No-Chill Oatmeal Chocolate Chip Cookies
FAST and EASY oatmeal cookies that are perfectly thick with chewy edges and soft centers! One bowl to wash, no mixer to drag out, and no waiting around!
Ingredients
- 1 large egg
- 1/2 cup unsalted butter (1 stick, very soft)
- 1/2 cup light brown sugar (packed)
- 1/4 cup granulated sugar
- 2 teaspoons vanilla extract
- 1 1/2 cups old-fashioned whole rolled oats (not instant or quick cook)

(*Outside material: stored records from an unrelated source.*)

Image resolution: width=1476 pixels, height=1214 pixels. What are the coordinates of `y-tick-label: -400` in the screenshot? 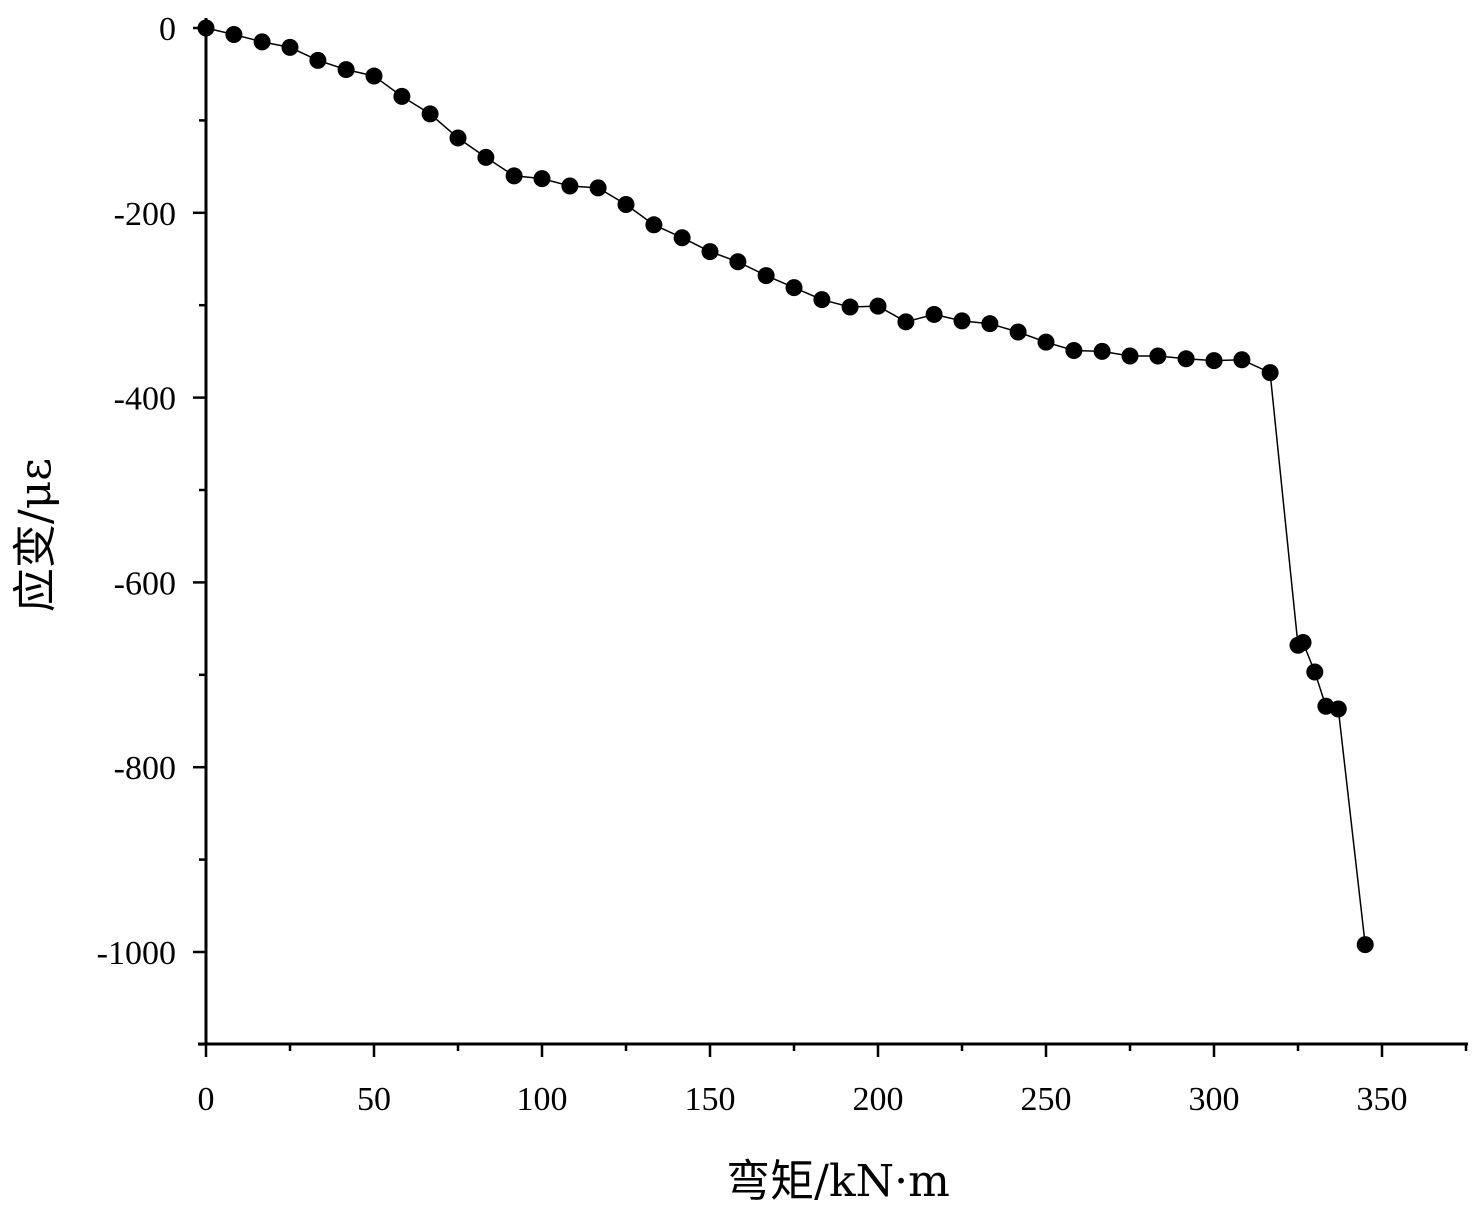 It's located at (145, 400).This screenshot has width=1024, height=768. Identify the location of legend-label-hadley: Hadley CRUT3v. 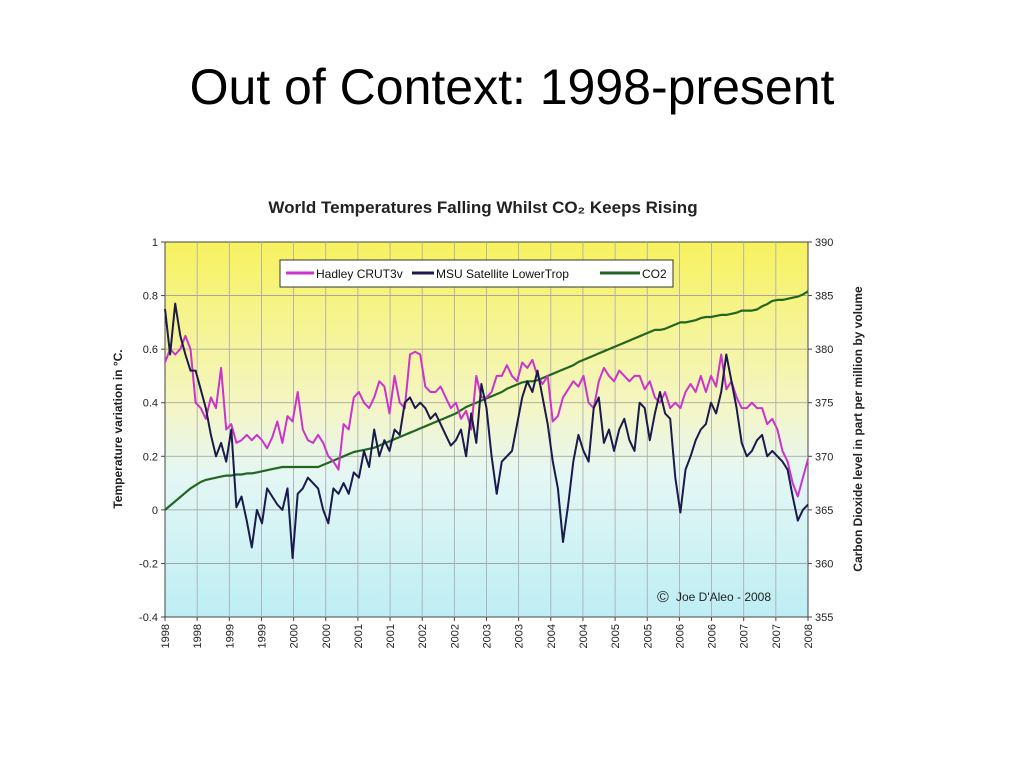
(360, 274).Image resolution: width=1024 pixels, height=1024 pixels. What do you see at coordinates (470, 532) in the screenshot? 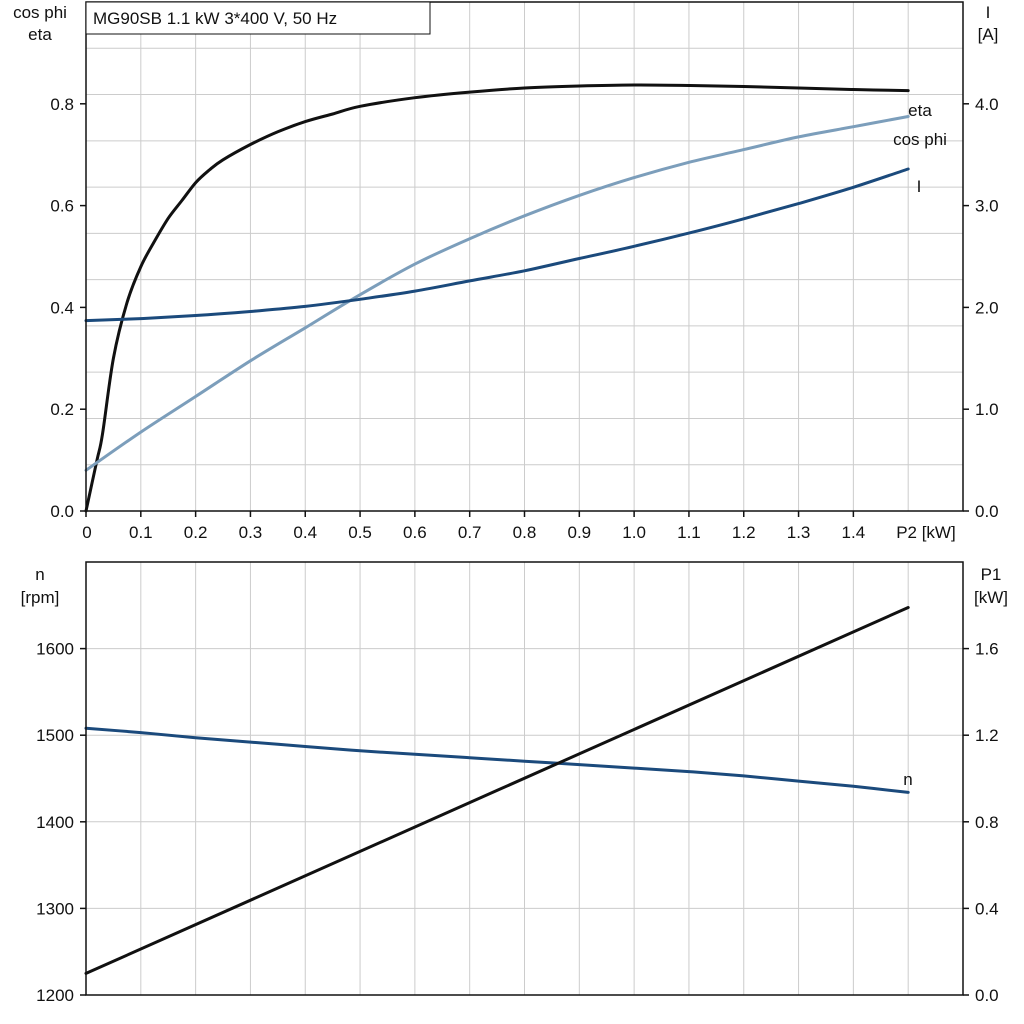
I see `x-axis-tick-label: 0.7` at bounding box center [470, 532].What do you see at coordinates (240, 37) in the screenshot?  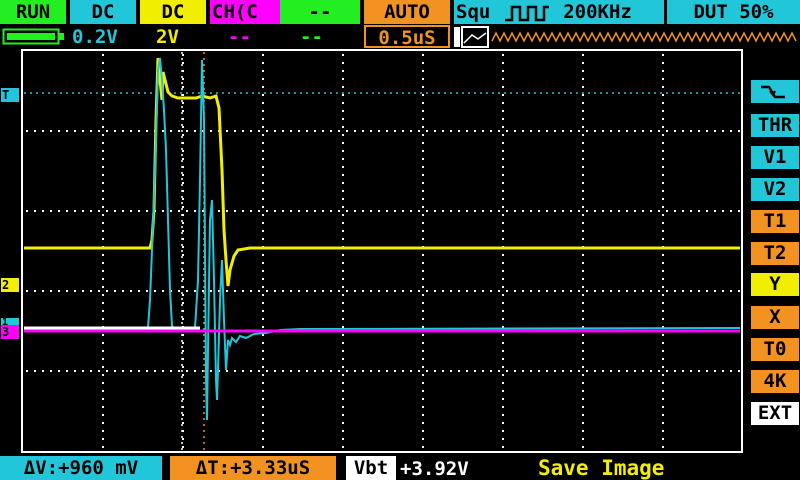 I see `ch3-scale: --` at bounding box center [240, 37]. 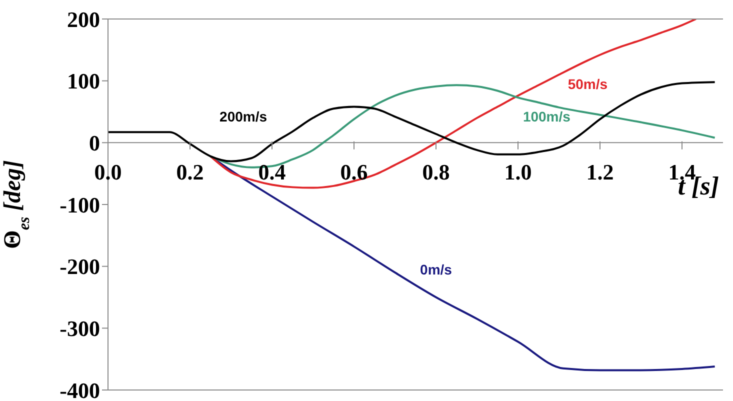 I want to click on y-tick-label: -200, so click(x=80, y=267).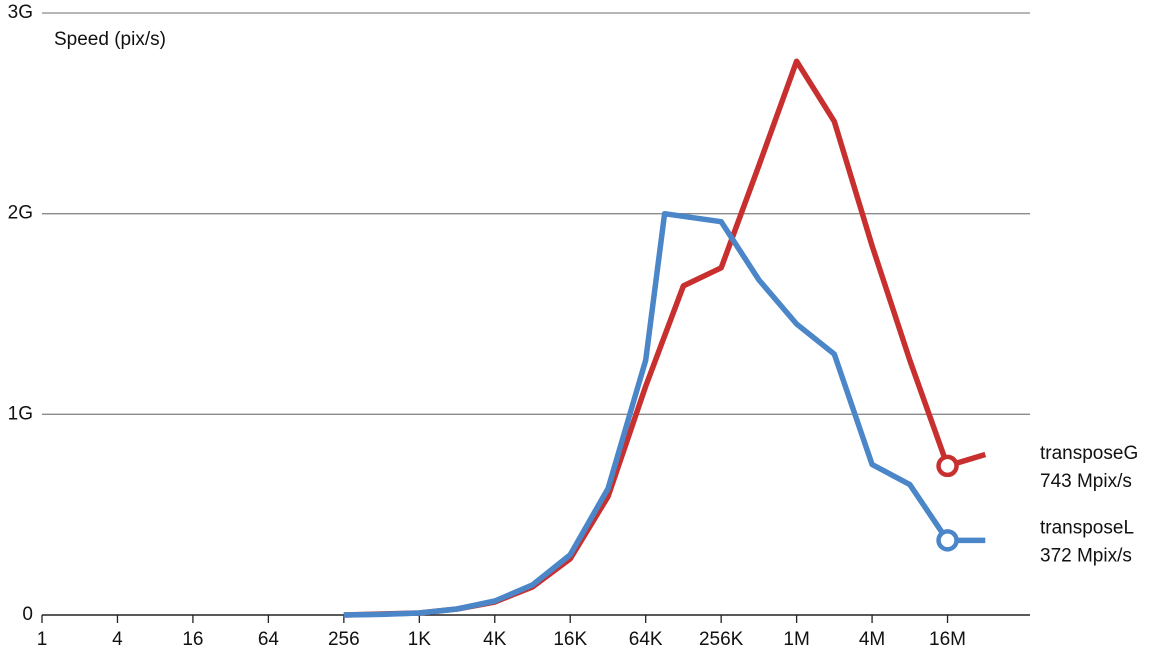 The height and width of the screenshot is (662, 1164). Describe the element at coordinates (20, 12) in the screenshot. I see `y-tick-label: 3G` at that location.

- 3/4 cup all-purpose flour
- 1/2 teaspoon baking soda
- 1/2 teaspoon salt (or to taste)
- 1 cup semi-sweet chocolate chips (plus more for after baking (or substitute with raisins, walnuts, etc.)
Instructions
- 1Preheat oven to 350F, line a baking sheet with a Silpat or spray with cooking spray; set aside.
- 2To a large bowl, add the egg, butter, sugars, vanilla, and mix with a spoon aggressively for about 90 seconds, or until smooth and slightly fluffed, i.e. your bicep and shoulder should be burning if you’ve mixed well enough.
- 3Add the oats, flour, baking soda, salt, and stir to combine.
- 4Add the chocolate chips and stir to combine.
- 5Using a 2-tablespoon cookie scoop, form mounds and place on prepared baking sheet spaced about 2 inches apart (I baked 12 cookies on the first sheet)
- 6Bake for about 10 to 13 minutes (short for super soft cookies, longer for more well-done cookies), or until edges have set and tops are just set, even if slightly undercooked, pale, and glossy in the center; don’t overbake. Cookies firm up as they cool.
- 7Immediately upon taking the baking sheet out of the oven, add about 5 additional chocolate chips per cookie. Allow cookies to cool on baking sheet for about 10 minutes before serving. I let them cool on the baking sheet and don’t use a rack.